The next sound I heard was the voice of the Rev. Dr. Hogmanay McTavish. He sounded scared. Very scared. "Hayden," he said, his voice breaking, "there's a note. A ransom note!"

"Put the note back where you found it," I said. "Don't touch anything else. I'll be right there."

 

* * *

 

Meg called Nancy while I quickly changed clothes, jumped into the Chevy, and headed down the mountain at a dangerous clip. Noylene and Hog lived up on Quail Ridge, five miles on the other side of town from our place. There was no easy shortcut. I had to do the ten miles into town, then the five miles up the ridge on the other side. It'd be a half hour before I got there. Nancy was closer and could get there quicker. I tried to call her as I came flying down the two-lane road, but, like I figured, there was no service. Sometimes I can pick up a signal if I'm lucky. Not today. Nothing about this felt like a lucky day. Meg had yelled to me that Nancy would meet me there as I was climbing into the truck. I'd waved and floored it all the way up the long drive, not taking my foot off the gas until I'd nosed onto the highway.

Noylene's place on Quail Ridge, as I remembered, was about a hundred and thirty acres. It wasn't uncommon for fourth or fifth generation mountain folk to have huge tracts of land. Land had been cheap, very cheap, and, if the land had stayed in the family, many of these families were land rich and cash poor. That is to say that they lived a hand-to-mouth existence, sometimes living on welfare checks and food stamps while they sat on several hundred or sometimes thousands of acres that, under different circumstances, might afford them comfortable sustenance. But, for these people at least, the land was the thing. Quail Ridge had been in Noylene's family for a long, long time, but unlike many of these mountain families, Noylene had money. How much, I didn't know. What I did know was that she didn't spend any of it on a fancy house.
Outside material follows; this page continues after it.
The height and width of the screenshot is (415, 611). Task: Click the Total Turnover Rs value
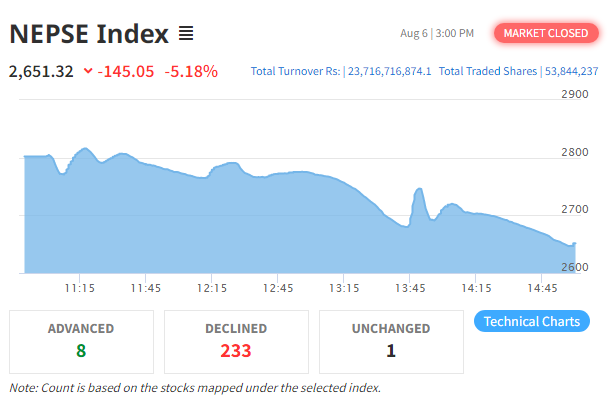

I sped through town, considered stopping at the station, but thought better of it, then continued through St. Germaine and took Highway 184 up toward Quail Ridge. When I saw her drive, I braked hard, turned and spun my tires on the gravel, then tore up the mile-long trek to her home. She, Hog, and little Rahab lived in a doublewide trailer set on concrete blocks about halfway up the ridge. I skidded to a stop behind Nancy's Harley and got out of the truck. Noylene's little, red 4x4 Toyota pickup was in the drive next to Hog's big, white Cadillac. Both of the vehicles were older, Hog's being a vintage '94 model, bought back when the Caddy was the choice of evangelists everywhere. Now, I supposed, preachers gravitated toward a Lexus SUV or a Land Rover, but in Hog's heyday the white boat was the thing.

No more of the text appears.